I think for the first year or so most people think the govt handled it well, with excellent cooperation between the Länder and Berlin. It was unknown territory and mistakes were bound to be made. As time went on the country's federal structure - designed for obvious reasons to prevent power accumulating in the centre ever again - began to work against actually getting decisions made put into practice. The right decisions would be made but it started to take weeks if not months to get them implemented, no one person was responsible so things just didn't get done. Cumbersome bureaucracy.
Although very popular I think Merkel was tired out from too long a period in office and it showed, but most felt the country was in a safe pair of hands.

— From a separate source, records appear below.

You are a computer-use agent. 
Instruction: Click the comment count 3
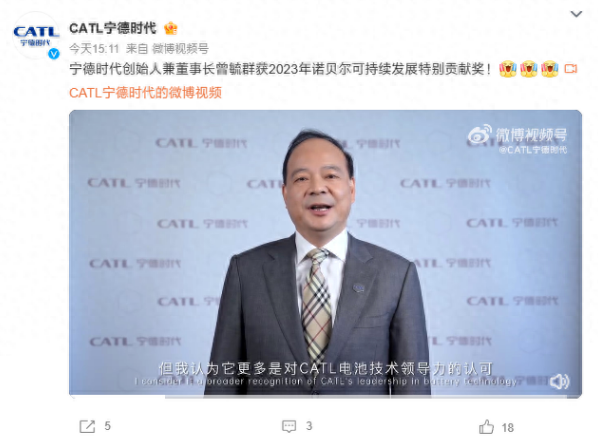[x=309, y=426]
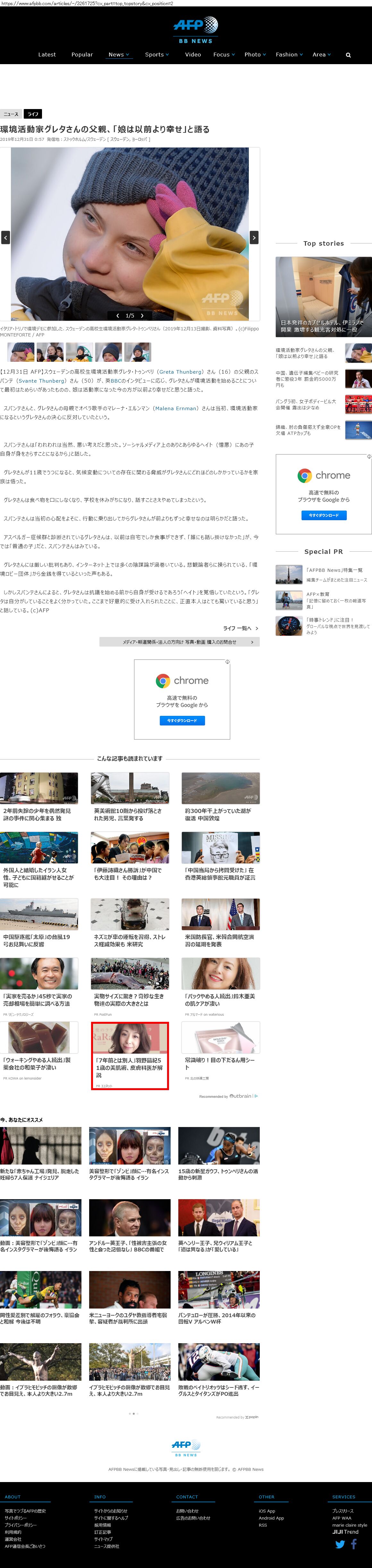Click the AFP BB News header logo
Screen dimensions: 372x1568
tap(195, 30)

The biggest mistake imo was having said very clearly across the political spectrum that vaccination would always remain voluntary the govt changed its mind and tried to make it mandatory. I can understand this, as the healthcare system did get near to being overwhelmed with non-vaccinated patients. In the end this was only implemented for staff working in healthcare, agreement was never reached on what the legislation for the rest of the population would look like, and as the situation eased it was taken off the table again. There was a very real fear that such legislation could be thrown out by the Constitutional Court as being too invasive in citizen's private sphere.

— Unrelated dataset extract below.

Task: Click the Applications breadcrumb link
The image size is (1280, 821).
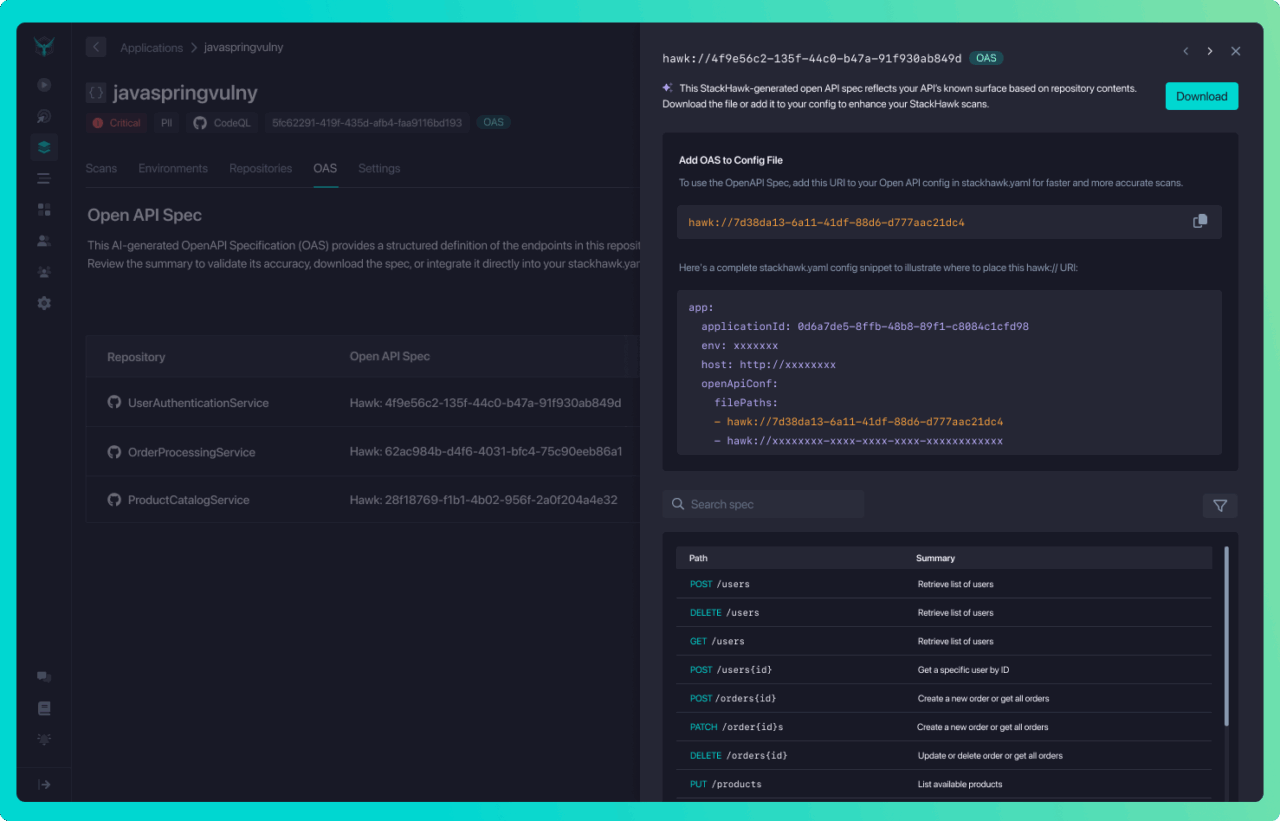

One of my abiding memories is of just how badly prepared the infrastructure was to deal with the pandemic. The health authorities using outdated methods like faxes instead of e-mail due to a failure to invest over the last couple of decades.
One of the nicest things was to see all the various politicians from the Länder sink their personal political differences and work for the common good. Something else was a willingness to admit making mistakes, not something you usually see in politicians!